I took the boys to their trampoline lesson last Friday at our local leisure centre. The lesson is held in a vast, echoing hall with four trampolines in one corner and a couple of badminton courts scattered around. While the children await their turn for their one-to-one coaching they tend to run around the hall chasing a ball or playing tag, shrieking at a pitch that seems to resonate with the with the natural frequency of the hall and at a volume to make your ears bleed.

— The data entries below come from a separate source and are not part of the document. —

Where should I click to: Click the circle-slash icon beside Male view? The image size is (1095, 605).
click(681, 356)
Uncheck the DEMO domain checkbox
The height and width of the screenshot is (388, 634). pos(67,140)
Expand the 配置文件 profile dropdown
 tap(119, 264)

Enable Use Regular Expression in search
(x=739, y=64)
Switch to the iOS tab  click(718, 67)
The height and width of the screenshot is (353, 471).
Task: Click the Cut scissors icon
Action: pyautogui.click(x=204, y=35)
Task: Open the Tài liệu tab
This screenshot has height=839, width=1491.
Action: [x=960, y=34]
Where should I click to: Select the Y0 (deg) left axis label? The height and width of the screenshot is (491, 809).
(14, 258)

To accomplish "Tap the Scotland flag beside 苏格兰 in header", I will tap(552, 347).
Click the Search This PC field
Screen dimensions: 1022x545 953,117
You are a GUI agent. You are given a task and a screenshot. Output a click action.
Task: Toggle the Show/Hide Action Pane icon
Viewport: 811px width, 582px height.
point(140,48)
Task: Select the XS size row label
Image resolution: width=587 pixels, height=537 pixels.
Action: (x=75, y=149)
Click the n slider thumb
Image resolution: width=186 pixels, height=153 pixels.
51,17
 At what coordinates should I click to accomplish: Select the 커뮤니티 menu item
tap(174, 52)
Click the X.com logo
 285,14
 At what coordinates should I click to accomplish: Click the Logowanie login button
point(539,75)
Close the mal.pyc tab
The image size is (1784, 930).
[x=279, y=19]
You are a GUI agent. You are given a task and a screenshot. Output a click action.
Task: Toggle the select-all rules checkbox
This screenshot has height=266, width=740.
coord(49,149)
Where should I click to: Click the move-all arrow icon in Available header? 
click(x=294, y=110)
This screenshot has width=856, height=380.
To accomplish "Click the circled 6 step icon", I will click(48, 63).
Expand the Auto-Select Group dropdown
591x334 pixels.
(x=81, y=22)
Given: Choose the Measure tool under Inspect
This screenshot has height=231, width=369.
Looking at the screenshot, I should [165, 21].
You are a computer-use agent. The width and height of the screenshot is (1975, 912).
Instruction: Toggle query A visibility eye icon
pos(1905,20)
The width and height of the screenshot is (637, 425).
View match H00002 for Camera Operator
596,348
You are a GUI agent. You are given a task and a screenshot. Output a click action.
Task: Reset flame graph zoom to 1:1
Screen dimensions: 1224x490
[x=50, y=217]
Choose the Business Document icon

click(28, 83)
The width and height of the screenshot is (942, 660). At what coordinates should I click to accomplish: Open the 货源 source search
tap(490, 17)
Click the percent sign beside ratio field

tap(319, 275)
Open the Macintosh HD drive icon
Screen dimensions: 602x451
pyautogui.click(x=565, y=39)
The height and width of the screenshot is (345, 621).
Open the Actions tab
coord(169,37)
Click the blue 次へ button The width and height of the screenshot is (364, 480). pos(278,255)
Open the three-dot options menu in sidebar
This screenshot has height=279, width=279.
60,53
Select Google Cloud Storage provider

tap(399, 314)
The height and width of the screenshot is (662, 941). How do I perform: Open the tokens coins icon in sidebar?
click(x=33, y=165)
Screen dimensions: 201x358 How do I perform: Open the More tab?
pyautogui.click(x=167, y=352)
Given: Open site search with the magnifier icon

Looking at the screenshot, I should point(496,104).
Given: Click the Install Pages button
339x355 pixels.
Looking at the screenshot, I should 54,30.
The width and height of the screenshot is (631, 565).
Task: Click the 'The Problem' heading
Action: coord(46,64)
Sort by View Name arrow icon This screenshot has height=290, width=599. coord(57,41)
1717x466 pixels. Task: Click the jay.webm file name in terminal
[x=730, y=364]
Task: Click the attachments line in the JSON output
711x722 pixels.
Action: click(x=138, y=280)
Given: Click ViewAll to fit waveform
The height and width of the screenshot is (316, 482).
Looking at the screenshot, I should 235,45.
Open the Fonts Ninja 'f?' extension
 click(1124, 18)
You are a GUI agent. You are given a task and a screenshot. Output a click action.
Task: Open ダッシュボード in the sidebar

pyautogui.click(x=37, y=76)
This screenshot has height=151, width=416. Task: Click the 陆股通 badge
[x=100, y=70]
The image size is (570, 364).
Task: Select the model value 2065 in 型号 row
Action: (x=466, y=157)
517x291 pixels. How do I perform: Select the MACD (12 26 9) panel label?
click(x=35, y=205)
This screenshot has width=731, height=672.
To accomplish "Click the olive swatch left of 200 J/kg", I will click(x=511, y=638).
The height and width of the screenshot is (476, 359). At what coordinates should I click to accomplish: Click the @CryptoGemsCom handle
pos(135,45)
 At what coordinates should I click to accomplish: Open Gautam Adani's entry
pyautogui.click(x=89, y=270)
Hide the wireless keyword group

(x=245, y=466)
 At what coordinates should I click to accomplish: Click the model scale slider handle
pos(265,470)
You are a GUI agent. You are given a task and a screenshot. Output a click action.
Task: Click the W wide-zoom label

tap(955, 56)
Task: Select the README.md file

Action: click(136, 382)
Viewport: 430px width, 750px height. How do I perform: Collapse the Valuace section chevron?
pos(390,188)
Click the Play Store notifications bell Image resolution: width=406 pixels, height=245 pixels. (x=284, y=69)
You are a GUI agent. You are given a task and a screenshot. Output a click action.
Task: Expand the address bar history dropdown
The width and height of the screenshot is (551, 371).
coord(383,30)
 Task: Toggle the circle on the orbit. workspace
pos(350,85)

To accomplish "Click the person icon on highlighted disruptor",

In the course of this running around between bouncing Matty collided with another child and I looked up from my book to see him sitting on the floor nursing his left leg. A group of children had gathered round and one of the mothers had come over to check that there was not too much damage done. I put down my book and took up my parental responsibility and wheeled across the cavernous hall towards the group. As I approached I could see that Matty was going to live and I cancelled the explanation I'd mentally started rehearsing for Polly about how my eye had never left him. The mother looked up to assure me that there was no serious damage done. Just then a little boy said loudly and clearly, “ Mum, mum, I think that man wants something.” The mother replied “ Yes, he's come to check that Matty is okay.” The boy looked puzzled. “Why would he do that? “ The mother flashed me an apologetic smile. “Because he's Matty's daddy.” “Is he? What really?” The boy looked at me with open curiosity and then checked with his mother. “Are you sure?” “Yes,” hissed his mother looking at me and mouthing “Sorry.” The boy continued to look me over. “Can he talk?” I fixed him in the eye and said firmly, “Yes, he can.” “Oh,” said the boy, “that's all right then.” He then wandered off to play. His mother, obviously wishing the polished floor would open up beneath her, could only mouth “Sorry” again.

Until next time.


  1. Haha - you have to laugh at this. What else can you do?

    I'm totally deaf - and at one stage someone told me that they wanted their daughter to join our deaf club. "But their daughter wasn't deaf, only 'slow'. But that's okay - because Deaf people are slow anyway!!!"

    What can you do but laugh?


  2. It always amuses hugely me how people are stupid enough to think they need to talk slowly to people in wheelchairs.